Which of the lines below include the word "green"? Pull each one out.

*Stored data:*
○ ○ ○ ○

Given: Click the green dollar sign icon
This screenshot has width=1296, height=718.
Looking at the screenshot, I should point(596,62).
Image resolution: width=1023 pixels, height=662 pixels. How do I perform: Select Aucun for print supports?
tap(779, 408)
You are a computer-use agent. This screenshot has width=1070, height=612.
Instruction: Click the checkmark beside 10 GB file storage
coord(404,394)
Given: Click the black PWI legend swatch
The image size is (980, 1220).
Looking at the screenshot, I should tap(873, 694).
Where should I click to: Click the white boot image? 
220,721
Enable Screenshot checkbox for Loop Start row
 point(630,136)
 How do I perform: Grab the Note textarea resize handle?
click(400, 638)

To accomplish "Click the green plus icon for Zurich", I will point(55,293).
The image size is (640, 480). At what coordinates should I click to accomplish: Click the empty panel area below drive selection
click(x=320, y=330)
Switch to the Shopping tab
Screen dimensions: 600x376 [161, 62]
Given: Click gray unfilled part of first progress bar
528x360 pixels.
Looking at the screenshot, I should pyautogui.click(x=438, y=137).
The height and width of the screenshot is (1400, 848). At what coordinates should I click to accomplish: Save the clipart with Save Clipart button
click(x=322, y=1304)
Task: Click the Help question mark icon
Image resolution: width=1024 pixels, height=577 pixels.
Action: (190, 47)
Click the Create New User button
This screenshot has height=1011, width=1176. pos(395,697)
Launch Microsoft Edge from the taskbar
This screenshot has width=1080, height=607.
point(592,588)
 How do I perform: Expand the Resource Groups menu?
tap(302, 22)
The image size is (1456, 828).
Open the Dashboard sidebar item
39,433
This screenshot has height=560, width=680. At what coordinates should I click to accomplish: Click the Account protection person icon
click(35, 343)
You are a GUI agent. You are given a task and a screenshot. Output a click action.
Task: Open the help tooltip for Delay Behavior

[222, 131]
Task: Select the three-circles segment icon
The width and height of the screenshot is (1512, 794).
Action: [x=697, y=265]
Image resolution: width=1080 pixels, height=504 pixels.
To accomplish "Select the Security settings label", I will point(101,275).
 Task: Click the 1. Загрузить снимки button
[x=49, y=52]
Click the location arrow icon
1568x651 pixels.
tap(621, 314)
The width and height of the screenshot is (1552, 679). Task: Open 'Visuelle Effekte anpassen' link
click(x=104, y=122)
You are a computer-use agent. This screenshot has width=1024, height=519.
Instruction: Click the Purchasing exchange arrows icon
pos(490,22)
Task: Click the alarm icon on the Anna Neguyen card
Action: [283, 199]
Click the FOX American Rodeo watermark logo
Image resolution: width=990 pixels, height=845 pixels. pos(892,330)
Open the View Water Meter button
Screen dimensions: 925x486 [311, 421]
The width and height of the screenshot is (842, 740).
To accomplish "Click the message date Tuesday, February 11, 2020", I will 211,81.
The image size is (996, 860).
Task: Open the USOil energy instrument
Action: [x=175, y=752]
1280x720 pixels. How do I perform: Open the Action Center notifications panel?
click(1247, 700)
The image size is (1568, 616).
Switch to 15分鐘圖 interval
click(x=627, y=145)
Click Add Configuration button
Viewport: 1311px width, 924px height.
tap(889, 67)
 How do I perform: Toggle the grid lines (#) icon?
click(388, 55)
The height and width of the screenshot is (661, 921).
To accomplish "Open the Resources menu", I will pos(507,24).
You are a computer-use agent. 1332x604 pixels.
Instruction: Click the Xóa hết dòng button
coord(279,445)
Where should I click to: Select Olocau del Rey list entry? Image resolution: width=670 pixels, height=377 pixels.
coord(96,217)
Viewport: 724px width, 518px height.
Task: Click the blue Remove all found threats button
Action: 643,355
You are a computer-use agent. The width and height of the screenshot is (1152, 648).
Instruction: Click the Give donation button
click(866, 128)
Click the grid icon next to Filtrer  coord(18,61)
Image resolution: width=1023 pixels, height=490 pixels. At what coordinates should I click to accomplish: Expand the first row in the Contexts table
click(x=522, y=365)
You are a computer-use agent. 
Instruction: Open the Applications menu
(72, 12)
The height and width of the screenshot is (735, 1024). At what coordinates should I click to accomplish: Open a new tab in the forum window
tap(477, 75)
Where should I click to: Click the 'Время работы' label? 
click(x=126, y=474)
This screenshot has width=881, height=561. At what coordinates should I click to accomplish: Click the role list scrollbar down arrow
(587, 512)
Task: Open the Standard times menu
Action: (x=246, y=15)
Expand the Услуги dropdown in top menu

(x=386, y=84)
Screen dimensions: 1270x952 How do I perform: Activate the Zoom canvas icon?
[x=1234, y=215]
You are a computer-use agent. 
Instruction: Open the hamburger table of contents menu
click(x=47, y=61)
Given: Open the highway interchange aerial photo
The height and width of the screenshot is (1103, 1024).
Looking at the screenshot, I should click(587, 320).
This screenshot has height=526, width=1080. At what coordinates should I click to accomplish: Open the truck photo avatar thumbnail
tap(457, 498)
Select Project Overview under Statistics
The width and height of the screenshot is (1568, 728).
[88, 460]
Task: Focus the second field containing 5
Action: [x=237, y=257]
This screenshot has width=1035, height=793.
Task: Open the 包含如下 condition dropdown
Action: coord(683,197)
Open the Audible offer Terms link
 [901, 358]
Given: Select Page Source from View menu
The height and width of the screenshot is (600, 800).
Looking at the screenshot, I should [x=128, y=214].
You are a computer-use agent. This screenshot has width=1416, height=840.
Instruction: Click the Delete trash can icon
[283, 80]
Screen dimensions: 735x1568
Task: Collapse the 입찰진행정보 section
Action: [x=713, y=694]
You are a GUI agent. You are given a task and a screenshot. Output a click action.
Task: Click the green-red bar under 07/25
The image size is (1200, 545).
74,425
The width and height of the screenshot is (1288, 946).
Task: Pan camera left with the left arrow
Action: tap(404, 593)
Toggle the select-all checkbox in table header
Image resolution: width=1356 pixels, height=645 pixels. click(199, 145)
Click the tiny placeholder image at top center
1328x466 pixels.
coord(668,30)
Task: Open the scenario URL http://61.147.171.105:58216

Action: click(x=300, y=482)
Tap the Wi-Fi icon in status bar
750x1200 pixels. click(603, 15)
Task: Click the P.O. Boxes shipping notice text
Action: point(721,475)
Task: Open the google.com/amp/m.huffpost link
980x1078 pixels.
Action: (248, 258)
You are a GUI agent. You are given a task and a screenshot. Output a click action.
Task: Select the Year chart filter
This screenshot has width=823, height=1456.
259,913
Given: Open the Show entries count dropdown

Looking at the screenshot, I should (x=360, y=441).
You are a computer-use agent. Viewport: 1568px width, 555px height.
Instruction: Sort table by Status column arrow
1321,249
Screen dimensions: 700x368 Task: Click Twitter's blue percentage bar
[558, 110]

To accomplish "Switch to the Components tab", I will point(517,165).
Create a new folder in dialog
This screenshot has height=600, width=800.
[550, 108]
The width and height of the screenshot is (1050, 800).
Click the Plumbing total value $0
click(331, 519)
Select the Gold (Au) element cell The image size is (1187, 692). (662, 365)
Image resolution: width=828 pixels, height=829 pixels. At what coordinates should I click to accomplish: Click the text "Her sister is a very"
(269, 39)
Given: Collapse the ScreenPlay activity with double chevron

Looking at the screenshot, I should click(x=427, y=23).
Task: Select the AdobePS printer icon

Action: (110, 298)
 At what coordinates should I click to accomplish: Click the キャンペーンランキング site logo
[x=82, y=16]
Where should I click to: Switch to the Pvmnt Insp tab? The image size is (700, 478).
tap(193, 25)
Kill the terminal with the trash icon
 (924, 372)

○ ○ ○ ○

*Output of the task:*
Given: Click the green dollar sign icon
To accomplish "Click the green plus icon for Zurich", I will point(55,293).
Task: Click the green-red bar under 07/25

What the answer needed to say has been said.